Once you adopt this multilingual mindset, it will positively influence your interactions with the following four types of customers:

External customers
Looking at your customers as a revenue stream and deploying technologies to enable them must be done with an ear for the language of their business. Think of these common questions, but in their vernacular:

  • What value does my company offer to existing and new customers?
  • What can customers tell me about the products or services our company provides?
  • How do customers interact in their day-to-day lives with what our company offers?

Once that language is understood, you are ready to help in the most targeted manner.

Internal customers
Now is the time for the CIO and their IT organizations to dig deep to understand what drives the consumption of their offerings. Know what they are asking you, even if the language is foreign at first. Find out:

  • What, outside of my organization, represents a great customer experience?
  • What tools are people using in their daily lives that are driving their expectations?
  • What three actions can my organization take to help people do their jobs better?

Once that language is understood, you will know if and how you can deliver the most benefit.

> ENTRIES SUPPLIED
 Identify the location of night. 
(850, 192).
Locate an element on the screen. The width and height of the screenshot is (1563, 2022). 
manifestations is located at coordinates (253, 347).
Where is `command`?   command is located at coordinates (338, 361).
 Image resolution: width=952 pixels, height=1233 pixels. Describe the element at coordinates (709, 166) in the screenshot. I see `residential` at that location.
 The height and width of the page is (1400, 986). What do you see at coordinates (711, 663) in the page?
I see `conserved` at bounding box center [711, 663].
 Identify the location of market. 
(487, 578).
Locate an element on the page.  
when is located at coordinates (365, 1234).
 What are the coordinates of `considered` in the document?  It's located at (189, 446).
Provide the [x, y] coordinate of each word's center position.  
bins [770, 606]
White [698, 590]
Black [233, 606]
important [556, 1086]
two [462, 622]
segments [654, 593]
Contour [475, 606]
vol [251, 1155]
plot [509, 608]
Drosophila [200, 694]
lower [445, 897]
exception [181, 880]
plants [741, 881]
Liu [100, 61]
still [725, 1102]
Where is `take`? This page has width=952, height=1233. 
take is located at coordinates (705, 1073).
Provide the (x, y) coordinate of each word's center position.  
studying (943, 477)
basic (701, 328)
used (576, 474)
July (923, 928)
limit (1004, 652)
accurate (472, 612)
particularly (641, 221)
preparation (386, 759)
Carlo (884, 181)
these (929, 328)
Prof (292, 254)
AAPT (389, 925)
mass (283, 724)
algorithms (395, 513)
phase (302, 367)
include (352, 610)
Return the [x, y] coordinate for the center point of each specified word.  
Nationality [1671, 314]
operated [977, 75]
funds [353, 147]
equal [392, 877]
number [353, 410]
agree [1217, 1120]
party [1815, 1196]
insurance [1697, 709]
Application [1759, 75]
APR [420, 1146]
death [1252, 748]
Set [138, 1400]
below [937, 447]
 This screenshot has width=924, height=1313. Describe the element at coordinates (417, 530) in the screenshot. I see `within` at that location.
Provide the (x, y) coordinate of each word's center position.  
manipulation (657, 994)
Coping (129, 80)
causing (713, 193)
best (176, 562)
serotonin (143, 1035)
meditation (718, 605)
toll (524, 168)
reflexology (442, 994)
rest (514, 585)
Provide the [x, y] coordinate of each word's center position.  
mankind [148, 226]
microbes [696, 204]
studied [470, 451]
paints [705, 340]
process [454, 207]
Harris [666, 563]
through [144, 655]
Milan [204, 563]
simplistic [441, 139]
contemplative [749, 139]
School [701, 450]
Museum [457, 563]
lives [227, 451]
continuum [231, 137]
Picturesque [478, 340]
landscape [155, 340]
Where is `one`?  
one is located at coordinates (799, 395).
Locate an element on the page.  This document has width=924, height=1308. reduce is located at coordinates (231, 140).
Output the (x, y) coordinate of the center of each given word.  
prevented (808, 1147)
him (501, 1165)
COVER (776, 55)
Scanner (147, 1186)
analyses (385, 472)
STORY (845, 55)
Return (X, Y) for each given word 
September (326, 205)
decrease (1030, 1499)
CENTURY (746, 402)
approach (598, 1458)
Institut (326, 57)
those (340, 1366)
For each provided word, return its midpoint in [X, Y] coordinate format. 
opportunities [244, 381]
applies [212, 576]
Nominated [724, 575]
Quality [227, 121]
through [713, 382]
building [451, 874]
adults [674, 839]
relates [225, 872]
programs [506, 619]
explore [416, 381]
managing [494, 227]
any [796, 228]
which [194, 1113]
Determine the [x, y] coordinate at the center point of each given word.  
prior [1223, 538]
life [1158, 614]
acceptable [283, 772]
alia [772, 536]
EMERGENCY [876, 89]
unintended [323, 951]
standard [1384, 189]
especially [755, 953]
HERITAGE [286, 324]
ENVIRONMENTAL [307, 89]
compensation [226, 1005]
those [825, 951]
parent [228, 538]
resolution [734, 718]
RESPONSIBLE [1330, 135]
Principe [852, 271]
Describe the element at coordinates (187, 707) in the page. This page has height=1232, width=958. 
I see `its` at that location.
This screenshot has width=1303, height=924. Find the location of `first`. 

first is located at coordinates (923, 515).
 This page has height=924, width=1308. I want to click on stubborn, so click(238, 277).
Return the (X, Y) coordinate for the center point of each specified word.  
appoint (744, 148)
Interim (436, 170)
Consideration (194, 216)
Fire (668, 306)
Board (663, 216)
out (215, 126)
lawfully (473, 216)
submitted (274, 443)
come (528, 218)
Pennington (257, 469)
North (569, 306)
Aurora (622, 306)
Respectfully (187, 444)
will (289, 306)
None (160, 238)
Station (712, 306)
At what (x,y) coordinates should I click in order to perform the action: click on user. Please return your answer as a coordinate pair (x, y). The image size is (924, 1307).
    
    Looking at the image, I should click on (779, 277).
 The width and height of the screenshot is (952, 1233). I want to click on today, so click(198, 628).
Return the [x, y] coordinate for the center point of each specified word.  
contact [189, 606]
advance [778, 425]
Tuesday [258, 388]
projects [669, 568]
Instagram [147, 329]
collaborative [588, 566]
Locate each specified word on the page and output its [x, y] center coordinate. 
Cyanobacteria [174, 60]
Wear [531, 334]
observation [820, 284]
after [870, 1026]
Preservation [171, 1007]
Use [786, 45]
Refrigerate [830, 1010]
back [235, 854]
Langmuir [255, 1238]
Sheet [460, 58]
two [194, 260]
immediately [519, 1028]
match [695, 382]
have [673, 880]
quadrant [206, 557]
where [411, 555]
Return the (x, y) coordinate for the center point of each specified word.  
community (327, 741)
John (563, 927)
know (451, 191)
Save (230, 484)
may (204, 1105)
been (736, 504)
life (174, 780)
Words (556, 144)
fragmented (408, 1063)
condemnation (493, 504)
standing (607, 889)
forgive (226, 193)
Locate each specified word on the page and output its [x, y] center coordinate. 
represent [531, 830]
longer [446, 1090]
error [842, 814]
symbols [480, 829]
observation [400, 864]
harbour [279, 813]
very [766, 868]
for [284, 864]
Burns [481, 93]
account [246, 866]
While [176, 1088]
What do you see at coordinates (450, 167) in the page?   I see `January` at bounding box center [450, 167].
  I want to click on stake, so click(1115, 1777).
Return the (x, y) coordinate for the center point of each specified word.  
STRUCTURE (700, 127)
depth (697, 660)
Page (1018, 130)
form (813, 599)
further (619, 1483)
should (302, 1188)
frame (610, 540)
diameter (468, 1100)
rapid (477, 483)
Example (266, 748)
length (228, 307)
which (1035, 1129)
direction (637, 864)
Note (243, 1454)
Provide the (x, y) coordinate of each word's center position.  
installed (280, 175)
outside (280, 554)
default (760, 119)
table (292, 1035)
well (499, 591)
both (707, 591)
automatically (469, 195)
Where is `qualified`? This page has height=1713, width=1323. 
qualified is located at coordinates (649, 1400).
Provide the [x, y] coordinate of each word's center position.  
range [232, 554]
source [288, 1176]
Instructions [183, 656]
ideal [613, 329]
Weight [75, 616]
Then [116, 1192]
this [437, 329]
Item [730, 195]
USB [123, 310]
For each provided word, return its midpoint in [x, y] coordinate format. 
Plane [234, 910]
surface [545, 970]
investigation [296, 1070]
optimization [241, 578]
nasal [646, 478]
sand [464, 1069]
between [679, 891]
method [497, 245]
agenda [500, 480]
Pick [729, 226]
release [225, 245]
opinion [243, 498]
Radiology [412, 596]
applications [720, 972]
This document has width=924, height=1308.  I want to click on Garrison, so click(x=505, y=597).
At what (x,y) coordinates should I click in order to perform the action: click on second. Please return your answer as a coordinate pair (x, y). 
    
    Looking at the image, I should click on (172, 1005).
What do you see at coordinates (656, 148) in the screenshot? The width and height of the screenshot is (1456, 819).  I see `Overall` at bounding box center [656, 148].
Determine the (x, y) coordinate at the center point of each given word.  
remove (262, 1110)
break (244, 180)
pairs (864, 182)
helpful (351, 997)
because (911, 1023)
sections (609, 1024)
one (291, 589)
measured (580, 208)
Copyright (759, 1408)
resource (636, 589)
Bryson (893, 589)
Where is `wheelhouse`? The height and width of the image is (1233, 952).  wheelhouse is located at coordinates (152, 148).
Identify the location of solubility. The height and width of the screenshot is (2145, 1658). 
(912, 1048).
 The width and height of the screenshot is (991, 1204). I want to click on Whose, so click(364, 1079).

> TASK DIRECTIONS
In two sentences, what does the passage on the multilingual mindset say? The records are separate material and have no connection to the text.

> WRITTEN SOLUTION
Adopting a multilingual mindset improves interactions with customers; for external customers, this means learning the language of their business by asking what value the company offers, what customers can say about its products or services, and how they use those offerings day to day. For internal customers, the CIO and IT organizations should dig deep into what drives consumption of their offerings by finding out what represents a great customer experience outside the organization, which everyday tools drive expectations, and which three actions would help people do their jobs better.